Those of you who are active or lurk in the comments might be familiar with some of this story, but in recent months there have been some major developments that I promise will blow your mind if you haven’t been keeping up.

In July, 2015, my friend Dave and I wrote a script called “Shadows Below,” and made it onto AOW. But I was young. Naive. A mere level 3 writer on Carson’s writer-scale as indicated by this post.

So when I lost the AOW, I threw down the gauntlet! My submarine script had to be better than that damn music biopic! It just had to be! So Carson, saint that he is, reviewed it anyway… and it wasn’t worth the read.

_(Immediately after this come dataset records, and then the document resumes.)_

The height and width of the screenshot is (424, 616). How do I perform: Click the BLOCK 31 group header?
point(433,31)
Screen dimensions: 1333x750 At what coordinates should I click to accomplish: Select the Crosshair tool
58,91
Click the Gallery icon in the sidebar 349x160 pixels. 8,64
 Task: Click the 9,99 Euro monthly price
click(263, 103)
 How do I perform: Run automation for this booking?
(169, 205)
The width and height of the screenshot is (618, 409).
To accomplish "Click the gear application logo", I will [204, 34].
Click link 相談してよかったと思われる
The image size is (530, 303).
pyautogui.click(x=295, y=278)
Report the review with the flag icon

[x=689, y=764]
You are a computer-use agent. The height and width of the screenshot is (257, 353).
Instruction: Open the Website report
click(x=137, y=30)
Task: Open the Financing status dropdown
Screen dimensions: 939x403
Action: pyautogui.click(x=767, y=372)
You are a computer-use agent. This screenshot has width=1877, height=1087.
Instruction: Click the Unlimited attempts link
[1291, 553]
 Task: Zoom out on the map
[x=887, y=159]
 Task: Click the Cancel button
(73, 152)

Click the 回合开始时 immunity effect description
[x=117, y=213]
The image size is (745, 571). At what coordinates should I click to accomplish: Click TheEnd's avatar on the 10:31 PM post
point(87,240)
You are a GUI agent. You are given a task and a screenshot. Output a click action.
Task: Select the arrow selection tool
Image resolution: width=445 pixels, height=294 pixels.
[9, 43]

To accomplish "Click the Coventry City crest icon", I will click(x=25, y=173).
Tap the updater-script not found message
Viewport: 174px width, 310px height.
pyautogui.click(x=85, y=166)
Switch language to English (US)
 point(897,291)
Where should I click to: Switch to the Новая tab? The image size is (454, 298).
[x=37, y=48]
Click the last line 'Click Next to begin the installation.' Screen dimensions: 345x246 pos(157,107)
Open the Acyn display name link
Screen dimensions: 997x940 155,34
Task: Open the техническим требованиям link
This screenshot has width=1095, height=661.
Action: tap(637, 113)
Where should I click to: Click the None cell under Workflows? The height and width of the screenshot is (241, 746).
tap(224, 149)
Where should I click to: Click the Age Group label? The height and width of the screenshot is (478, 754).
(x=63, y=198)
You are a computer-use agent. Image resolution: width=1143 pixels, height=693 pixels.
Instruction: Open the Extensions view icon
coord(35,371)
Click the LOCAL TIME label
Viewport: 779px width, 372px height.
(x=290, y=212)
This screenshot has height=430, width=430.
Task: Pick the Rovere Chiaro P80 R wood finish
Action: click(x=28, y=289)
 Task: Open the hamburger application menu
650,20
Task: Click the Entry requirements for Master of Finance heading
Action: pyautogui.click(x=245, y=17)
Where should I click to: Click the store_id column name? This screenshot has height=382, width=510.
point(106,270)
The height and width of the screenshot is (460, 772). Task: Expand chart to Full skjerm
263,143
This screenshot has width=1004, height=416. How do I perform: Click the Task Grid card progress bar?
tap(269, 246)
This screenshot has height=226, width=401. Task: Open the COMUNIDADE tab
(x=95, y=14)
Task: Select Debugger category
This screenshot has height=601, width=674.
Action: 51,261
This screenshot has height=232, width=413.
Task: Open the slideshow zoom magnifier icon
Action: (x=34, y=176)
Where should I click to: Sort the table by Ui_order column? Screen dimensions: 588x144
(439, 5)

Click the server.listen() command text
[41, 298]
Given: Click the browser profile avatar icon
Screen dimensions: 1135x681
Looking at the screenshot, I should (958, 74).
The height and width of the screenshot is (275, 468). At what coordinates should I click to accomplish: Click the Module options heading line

I was devastated. I was so sure the script was great, and it wasn’t. What was I doing wrong!? But before I knew what to do with it, I got a response from one of my queries, Jing Huilang, a film development executive at a website I’d found: thechinafilmgroup.com (Don’t worry, the site’s defunct now).

After submitting answers to lengthy essay questions, she requested a copy of the script, including a forty page mood board, a synopsis, and a strategy pitch. Everything seemed professional. Legit. And before I knew it, Dave and I were on an airplane on the way to Jakarta, Indonesia, to take a meeting with a panel of producers from the company.

There was just one catch.

We had to book our own airfare, and pay for the expensive driving service employed by the company. In cash. But not to fear! They were going to reimburse us. Suffice to say…

We were about to get conned.

Only one man showed up for our meeting. He went by the name of Anand Sippy, and he was a vice president. The blowoff was masterful. The script wouldn’t get past the Chinese censorship board. Have a nice flight back to New York! That’s exactly how it went for everyone else he lured there. A quick flight in, a quick flight out, and he’d pocket the driving fees. Thing is, he always found his own targets, but this time was different. I had reached out to him. Like a fish that jumped onto his boat. It was the perfect scam. But when he told us the project was dead, I pivoted. Wait! What if it was a sci-fi, I pitched! In a fantasy world, where the politics weren’t real. Then we could get past the board! In retrospect, as I offered him the chance to turn his short con into a long one, the look he gave me was downright diabolical.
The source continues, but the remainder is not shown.